The war on rising health care costs was provided new ammunition with the agreement to open the books on claims paid by commercial insurance companies. Policymakers and researcher have been limited to looking at cost and utilization practices through the Medicare sets which are biased with health care provided to the elderly. On September 20, a panel of distinguished health care economists and researchers announced the launch of the Health Care Cost Institute. This unprecedented health research initiative will allow researchers and policymakers access to a comprehensive collection of health plan and government payor data offering new insights into health care costs, utilization, and intensity. The data represents more than $1 trillion in spending from 2000 to present and is expected to be updated twice a year and will no doubt be the richest source of cost and utilization data ever assembled. Researchers hope to improve understanding of health care costs and utilization in the US, and help policymakers develop effective solutions to the long-term problems facing the health care system.
Several major health insurers have agreed to provide their claims data to academic researchers; in an unusual agreement that they say will open a window onto the rising costs of health care. Researchers have struggled to perform such studies on the commercially insured population. They often turn to Medicare data, which reflect a mostly elderly patient base as well as the federal government’s unique payment model. The Health Care Cost Institute will start with claims from UnitedHealth Group Inc., Aetna Inc., Humana Inc. and the nonprofit Kaiser Permanente; these carriers are also providing initial funding to set it up.

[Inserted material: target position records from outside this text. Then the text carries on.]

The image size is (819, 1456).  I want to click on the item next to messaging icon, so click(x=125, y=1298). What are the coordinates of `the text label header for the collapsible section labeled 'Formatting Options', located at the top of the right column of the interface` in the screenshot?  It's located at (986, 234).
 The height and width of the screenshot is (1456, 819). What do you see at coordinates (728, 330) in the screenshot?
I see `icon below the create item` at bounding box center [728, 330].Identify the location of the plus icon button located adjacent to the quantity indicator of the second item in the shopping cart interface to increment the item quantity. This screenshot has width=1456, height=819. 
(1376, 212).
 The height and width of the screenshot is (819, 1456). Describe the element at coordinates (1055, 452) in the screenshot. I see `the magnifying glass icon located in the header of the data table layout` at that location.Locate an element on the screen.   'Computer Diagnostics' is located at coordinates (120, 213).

The initiative has been five years in the making; it’s overcome the many bureaucratic, privacy and technical obstacles of creating a single claims data base. While it has been acknowledged for these achievements, its bounty of information is just now being tapped, affording analysis of provider performance and cost without a filter of the over 65-year-old patient view.
Although claims data lacks the detailed information contained in an electronic medical record it provides a broader look at health care utilization across a wider spectrum of patients, providers, and geographical communities.
Amassing these data in one place doesn’t solve the problems of content and coding differences between the original applications. Managing the interoperability problems within a single data warehouse presents a requirement and challenge of formidable magnitude. Solutions will require another approach to bring information and meaningful use closer to the point of care.
The next steps involve the development of a universal exchange language to enable providers to integrate patient information without the requirement to transfer the data to a national database. This approach requires a common infrastructure for locating and assembling individual elements of a patient’s records, via secure “data element access services” (DEAS). Records will remain in their original locations. Distinct DEAS could be operated by care delivery networks, by states or voluntary grouping of states, or possibly with a national DEAS for use by providers. All DEAS will be interoperable and intercommunicating, so that a single authorized query can locate a patient’s records across multiple DEAS.
Another five years or more will be required before providers grant real time access to clinical records to evaluate the cost and delivery effectiveness, incentives lack sufficient compensation to offset the provider’s perceived risks. But maybe that is what accountable care is all about.